**TEXT**

━━━━━━━━━━

The curtain fell on the Mike Smith Era for the NAU cross country program on Saturday in Madison, Wisc., as the Lumberjack women finished fourth, making the podium for the second straight year, and the men performed better than expected to finish fifth.
Without question, though, the NCAA Division I championships on a chilly midwest morning belonged to BYU, as the Cougars women and men’s teams easily won the team titles
For the NAU women, ranked No.1 in the nation in the preseason and third coming into the finals, it was a somewhat disappointing ending. NAU struggled with injuries part of the season, but looked to be in good position to contend at the halfway point on Saturday, before fading.
The Lumberjacks attacked early. They led the 6K race at the halfway point by 19 points over BYU, which defeated NAU last week in the Mountain Regionals.
At 3K, senior Elise Stearns sat in 23rd place and was moving up on the field, closely followed by senior Ali Upshaw in 36th. Things were looking up for the NAU women, because Maggi Congdon was in 43rd place halfway and was looking strong after a poor race in the regionals. So, too, with the Lumberjacks’ fourth and fifth scorers, Keira Moore and Alex Carlson.
From there, though, it was a long, slow decline for NAU, which still had a slim lead at 4K but fell into a tie for second with West Virginia as BYU took charge in the latter stages of the race. Upshaw made a surge in the fourth kilometer, gaining 11 places to move up to 25, but Stearns dropped 15 places.
By 5K, NAU’s title hopes faded. Stearns rallied and picked up two places after her drop off, but Congdon hit a wall. She dropped 22 spots between 4K and 5K and lost another 13 spots in the final stretch to finish 71st.
Upshaw, however, proved to be NAU’s most consistent and durable runner all season. She never let up and finished 22nd (17th in team scoring). Stearns recovered well after her mid-race dip and rallied to finish 36th. A strong effort was put in by sophomore Keira Moore, who ran a smart race and stayed with the pack through before being passed in the stretch to finish 60th, third on the team.
After Congdon, NAU’s fifth runner was senior transfer Alex Carlson in 84th. The sixth runner was junior Nikita Moore, 95th, and two spots back was sophomore Karrie Baloga, who had been strong early in the season but continued to struggle Saturday after a poor race at the mountain regionals. Baloga lost 33 places in the final kilometer,
Smith had said after last week’s regionals that NAU’s fourth through seventh runners needed to step up and improve, but that didn’t happen Saturday.

━━━━━━━━━━

Data items:
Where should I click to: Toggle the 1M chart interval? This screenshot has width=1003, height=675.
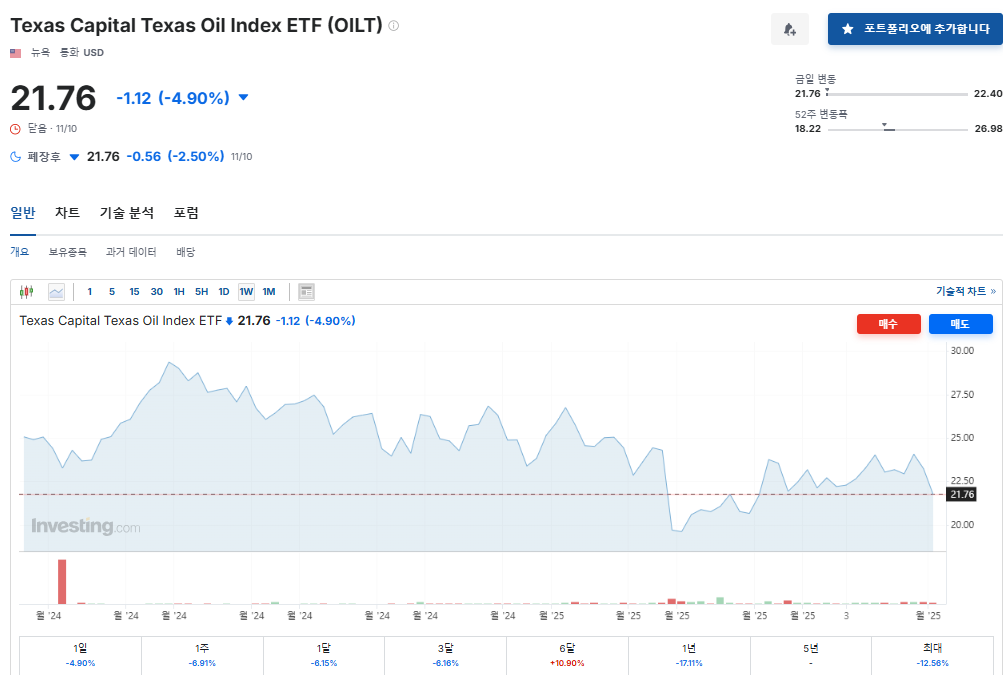(x=268, y=291)

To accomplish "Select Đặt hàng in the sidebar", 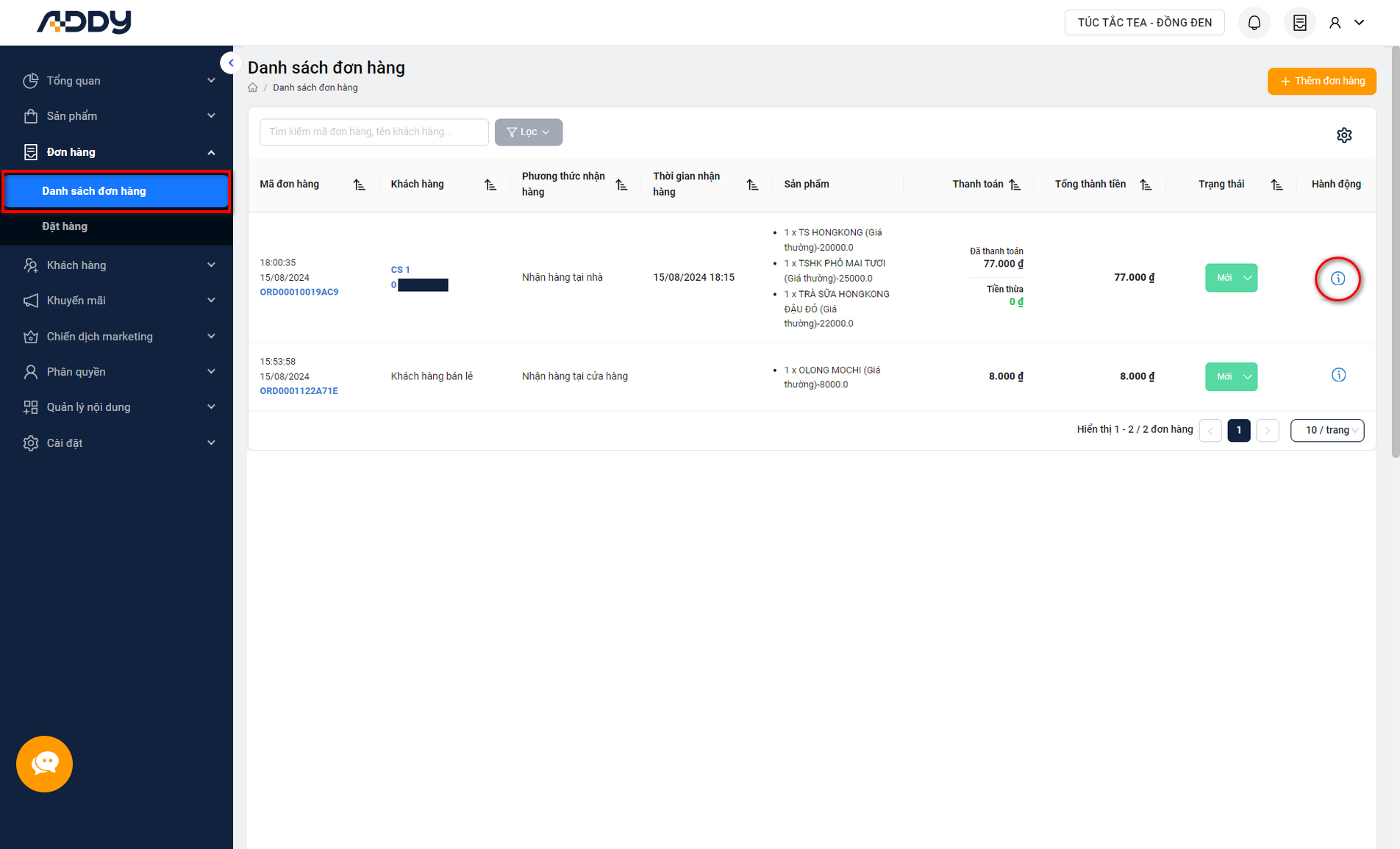I will pyautogui.click(x=65, y=226).
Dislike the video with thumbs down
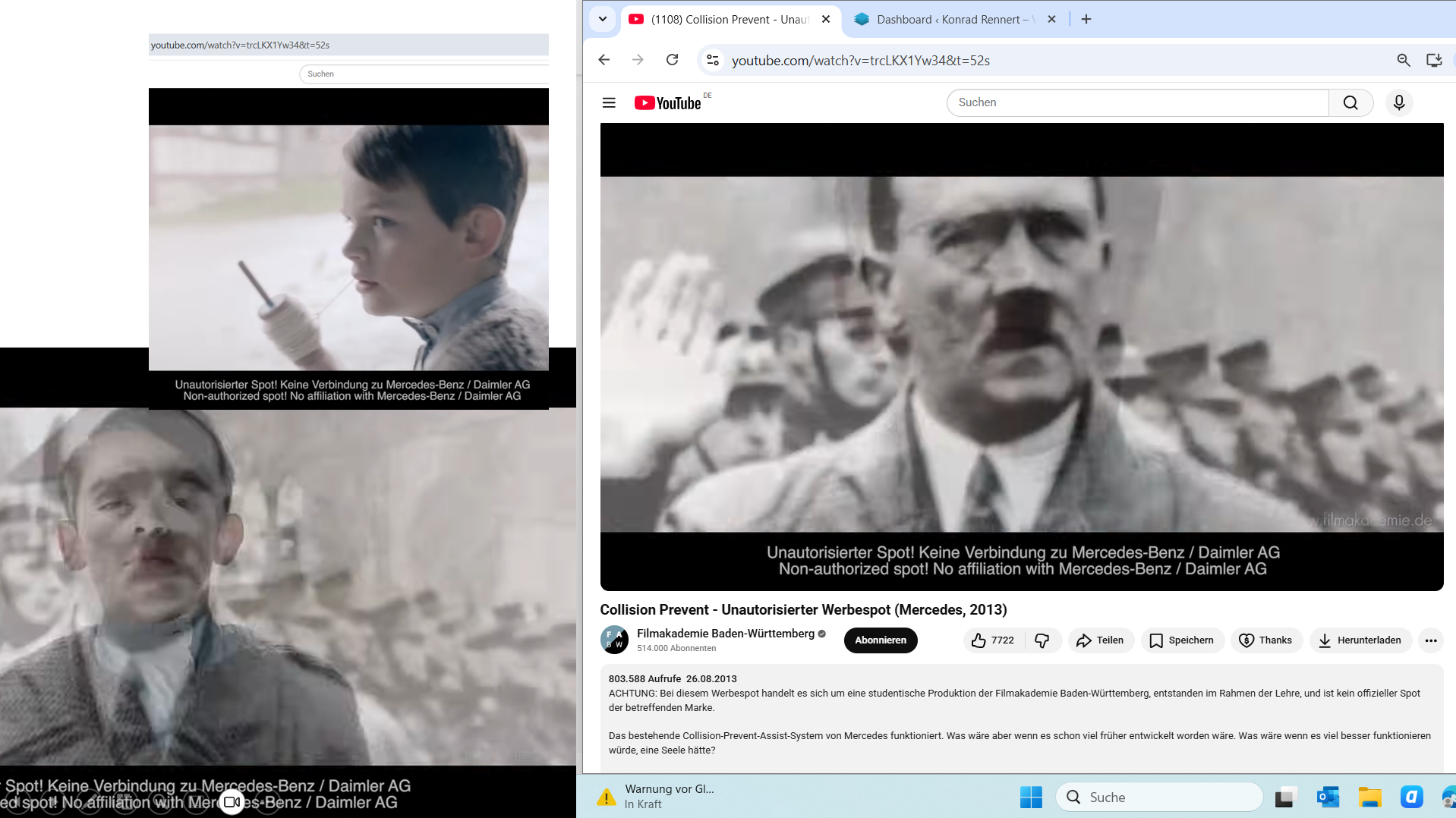Screen dimensions: 1456x818 coord(1042,640)
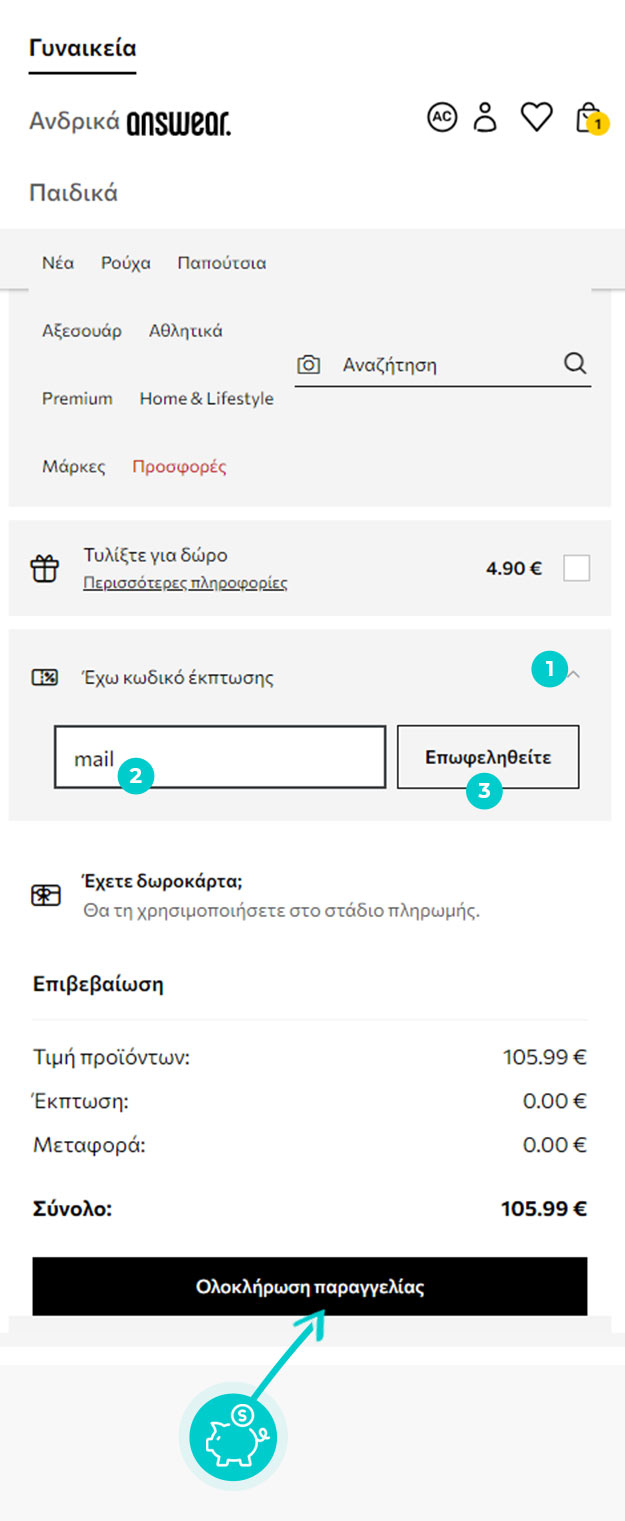The width and height of the screenshot is (625, 1521).
Task: Click the camera visual search icon
Action: (x=309, y=365)
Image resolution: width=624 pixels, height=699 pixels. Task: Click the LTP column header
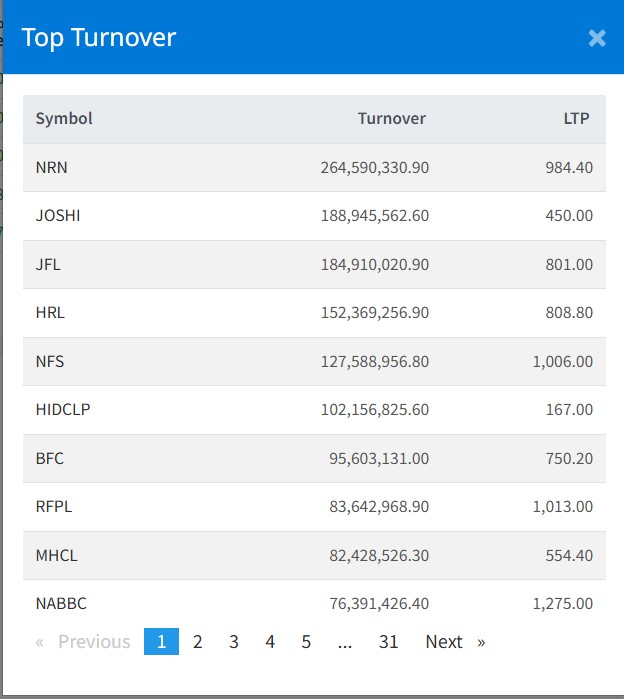[576, 119]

━━━━━━━━━━

**REQUIRED ACTION 1**
Please copy the cross country article word for word from "Upshaw, however, proved" to "on the team.".
**REQUIRED ACTION 2**
Answer these questions using the cross country article:
(a) In what city were the championships held?
(b) In what place did Ali Upshaw finish?
(c) Who was NAU's fifth runner, and in what place did she finish?
The items come from a separate source, not from the cross country article.

**RESPONSE AREA 1**
Upshaw, however, proved to be NAU’s most consistent and durable runner all season. She never let up and finished 22nd (17th in team scoring). Stearns recovered well after her mid-race dip and rallied to finish 36th. A strong effort was put in by sophomore Keira Moore, who ran a smart race and stayed with the pack through before being passed in the stretch to finish 60th, third on the team.

**RESPONSE AREA 2**
(a) Madison, Wisc.
(b) 22nd (17th in team scoring)
(c) Senior transfer Alex Carlson, in 84th